PROBLEM 1: Could you echo the passage on the Book of Changes from "It is called" up to and including "to the other."?
PROBLEM 2: According to the passage on the Book of Changes, which traditions contribute to that book?
[Begin PASSAGE PROVIDED]
The Yi Jing ‘Book of Changes’ was foremost among the five ancient classics of China. Kongfuzi (Confucius) is reputed to have said “If years were added to my life, I would dedicate fifty to study the ‘Yi Jing’, then I might approach perfection” (Analects 7.16) . “The Yi Jing thinks of nothing, does nothing; in tranquility, unmoving, it fathoms what is at the back of everything in the world” (Great Appendix to the Yi Jing). Many great scholars have studied the ‘Yi Jing’, which is still widely known as ‘I Ching’ following the Wade Giles system, as a source of contemplation and reflection. Marcel Granet ➚ has described it “as the Cosmos in capsule form”. It served as a broad method for characterizing all things, people, events and situations systematically. As many objects and actions are associated with a particular hexagram it was used as a proto-science - putting everything in its appropriate logical context. In Imperial China its influence was all pervasive; the Qing dynasty Emperor Kangxi's edition of the I Ching had by then accumulated no less than 218 commentaries written by esteemed scholars.
It is called ‘Book of Changes’ because it is rooted in transformation. In the classic divination method two hexagrams are cast at the same time, the one changing to the other.
Feng Shui, Confucianism and Yin/Yang all contribute to the ‘(Book of Changes ➚’). Nowadays it is best known as a popular fortune telling system, but its foundations go deeper. It builds ‘hexagrams’ made up of six lines that are each either yang (solid) or yin (broken). A hexagram is termed a gua 卦 guà in Chinese. It is a combination of two trigrams made up of three lines to form one of eight trigrams (bagua 八卦); that are shown surrounding the traditional taiji (yin-yang) figure in the illustration. Two trigrams combine together to give the six lines that represent one of 64 possible hexagrams.
[End PASSAGE PROVIDED]
[Begin EXTRACTED MATERIAL]
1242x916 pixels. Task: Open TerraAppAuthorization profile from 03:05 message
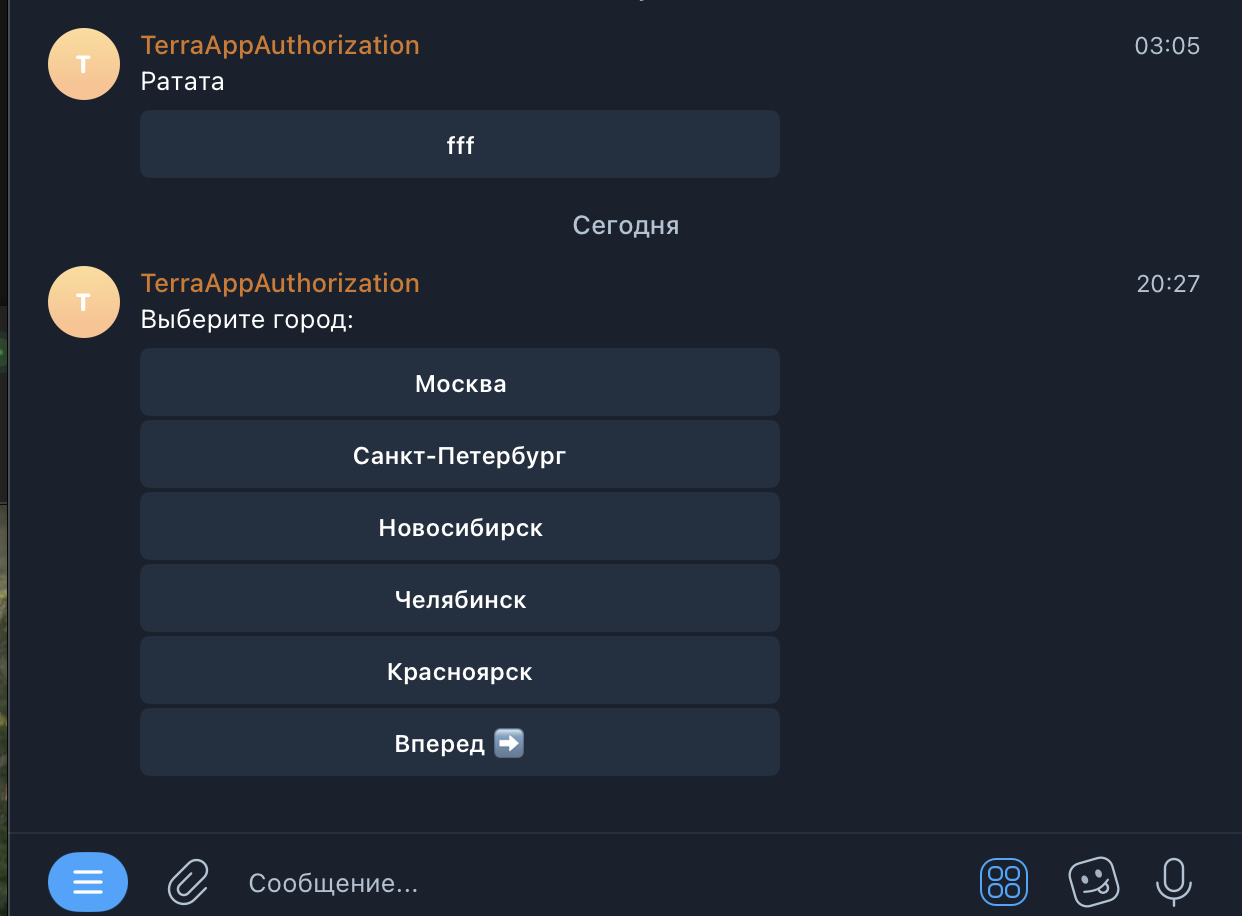pyautogui.click(x=280, y=45)
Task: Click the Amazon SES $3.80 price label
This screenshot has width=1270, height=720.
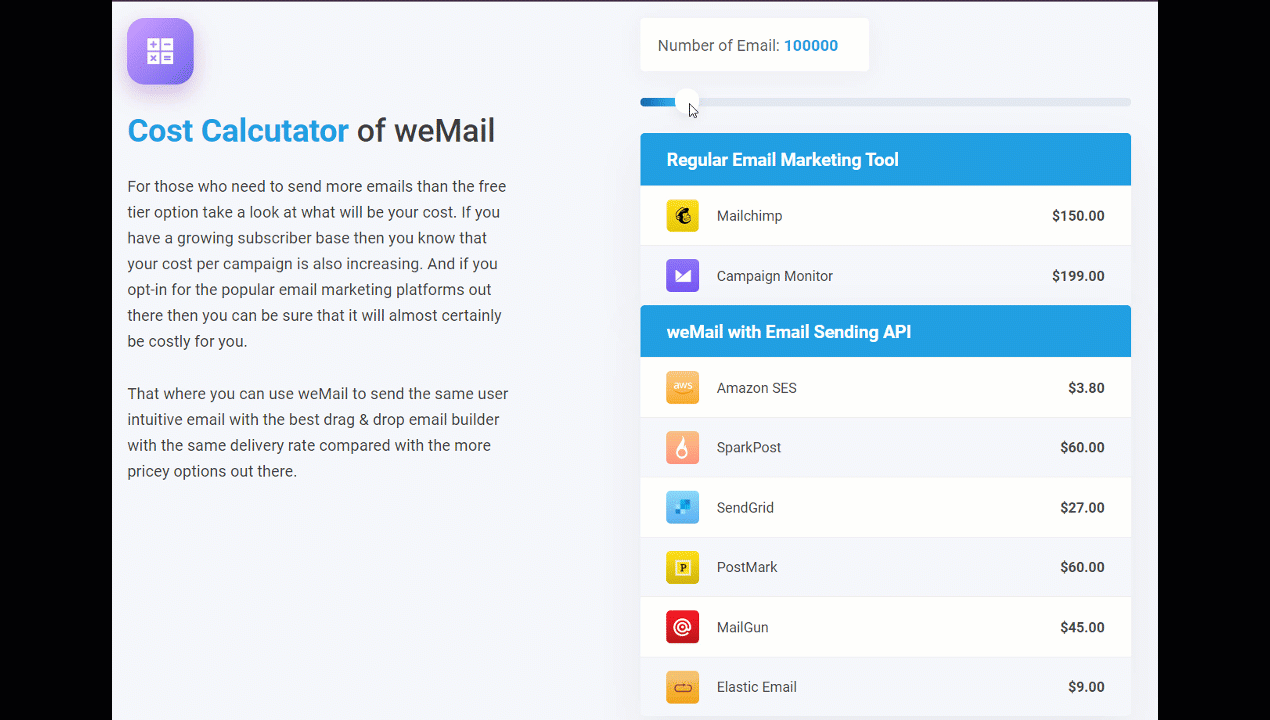Action: 1086,387
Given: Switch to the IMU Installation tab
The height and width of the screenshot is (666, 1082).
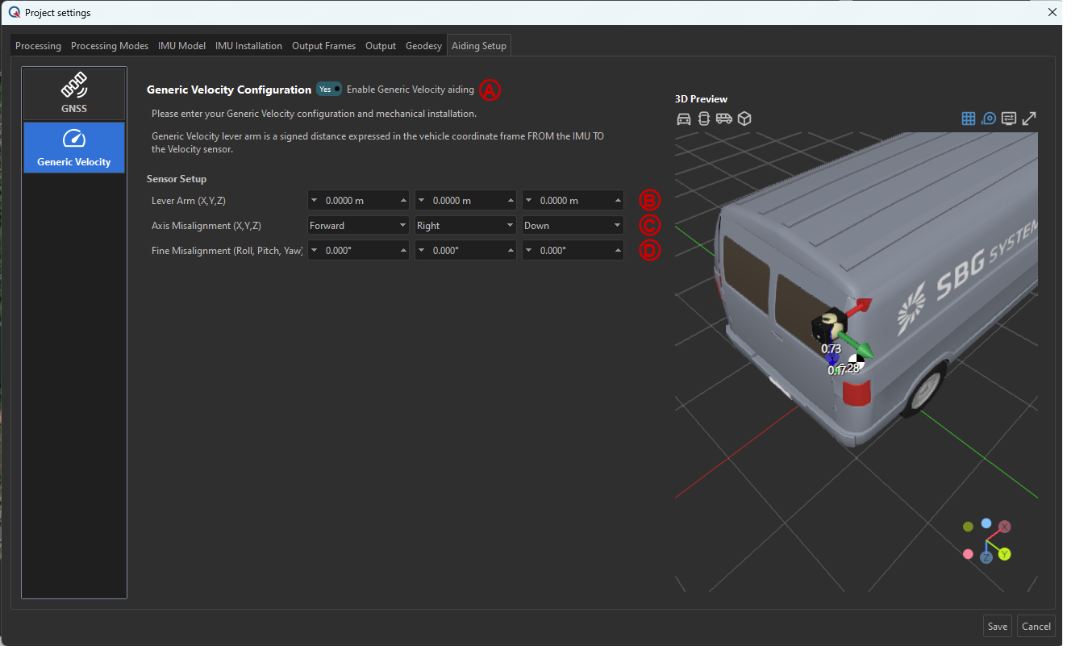Looking at the screenshot, I should 248,46.
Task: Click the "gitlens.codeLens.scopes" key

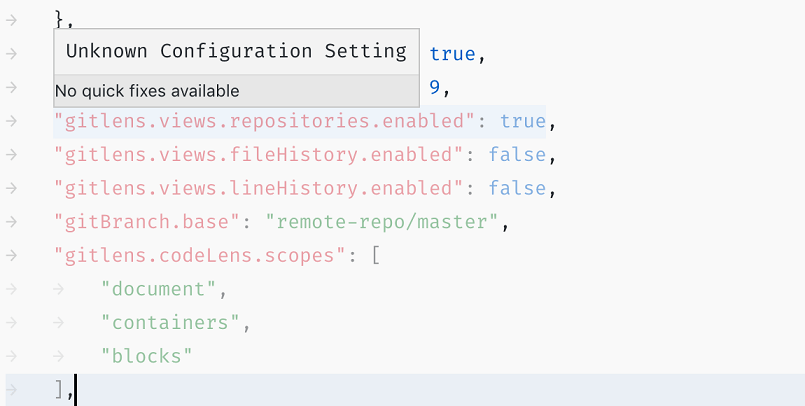Action: 199,256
[End EXTRACTED MATERIAL]
COMPLETE ANSWER 1:
It is called ‘Book of Changes’ because it is rooted in transformation. In the classic divination method two hexagrams are cast at the same time, the one changing to the other.

COMPLETE ANSWER 2: Feng Shui, Confucianism and Yin/Yang